Dimanche 2 août 1914 - La mobilisation n’est pas la guerre ?

J’y étais, vers la gare, sur les coups de 11 heures quand j’ai vu débouler musique en tête le 1er bataillon du 23e de ligne, l’air fier, la mine grave et le sourire aux lèvres. J’ai hélé au passage quelques camarades à peine plus vieux des classes 1912 et 1913, ça fait tout drôle de les voir partir avec des fusils. Bavoux, il travaille à la Mairie et vit place de la Comédie chez sa mère, une veuve. Lemoigne, lui n’a jamais connu son père. Chaux, un peintre de la place Carriat. Il y a aussi le Louis, Belbenoit-Avich, un grand gaillard d'1m80 et une tête bien pleine. Ou encore Bachelard, le fils du charron de la rue de la République, engagé volontaire à tout juste 20 ans.
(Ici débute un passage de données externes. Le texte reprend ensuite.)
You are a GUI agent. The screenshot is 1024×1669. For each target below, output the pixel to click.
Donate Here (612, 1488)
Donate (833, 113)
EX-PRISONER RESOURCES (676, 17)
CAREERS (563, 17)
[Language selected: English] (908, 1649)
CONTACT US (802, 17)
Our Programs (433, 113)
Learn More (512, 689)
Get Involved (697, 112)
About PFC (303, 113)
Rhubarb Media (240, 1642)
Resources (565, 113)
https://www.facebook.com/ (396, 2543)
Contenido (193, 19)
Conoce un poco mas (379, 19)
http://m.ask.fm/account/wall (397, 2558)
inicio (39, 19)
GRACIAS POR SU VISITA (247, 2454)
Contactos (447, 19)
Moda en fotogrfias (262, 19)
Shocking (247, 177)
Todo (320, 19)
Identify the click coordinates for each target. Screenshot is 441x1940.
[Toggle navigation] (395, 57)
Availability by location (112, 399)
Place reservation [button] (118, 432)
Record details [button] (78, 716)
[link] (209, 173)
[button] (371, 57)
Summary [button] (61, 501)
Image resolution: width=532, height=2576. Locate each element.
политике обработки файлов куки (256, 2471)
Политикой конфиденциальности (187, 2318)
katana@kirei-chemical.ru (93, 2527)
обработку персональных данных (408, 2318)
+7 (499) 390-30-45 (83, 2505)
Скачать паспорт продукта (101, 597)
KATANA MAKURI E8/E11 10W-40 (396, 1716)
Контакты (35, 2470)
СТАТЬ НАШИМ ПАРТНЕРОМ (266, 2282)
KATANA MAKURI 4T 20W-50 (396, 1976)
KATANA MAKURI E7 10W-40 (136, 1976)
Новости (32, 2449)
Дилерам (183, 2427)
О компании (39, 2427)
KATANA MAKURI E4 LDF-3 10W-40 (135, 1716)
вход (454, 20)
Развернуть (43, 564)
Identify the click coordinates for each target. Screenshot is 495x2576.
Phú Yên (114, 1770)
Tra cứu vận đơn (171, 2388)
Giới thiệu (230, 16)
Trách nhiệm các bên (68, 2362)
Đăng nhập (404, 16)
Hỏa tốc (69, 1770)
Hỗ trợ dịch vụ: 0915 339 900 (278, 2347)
Nous, on se sent tout penauds de rester à quai, les uns défendent la patrie quand les autres sont trop jeunots, vieux ou bons à rien. On en a causé autour de bocks de bière de Lorraine servis bien frais au Café Dauphin du Champ de Foire… la patronne en pince pour le beau Jean, ça profite aussi aux copains ! Jean ne tient plus en place, il en a raz la casquette de livrer à vélo les fromages de chèvres de ses parents quand les copains s’en vont embrocher quelques Allemands ! Apprenti forgeron chez Morgon, Louis se voit déjà croiser le fer au feu ! Ils meurent d’envie d’aller à la mairie pour s’engager chez les Zouaves ou les Chasseurs Alpins.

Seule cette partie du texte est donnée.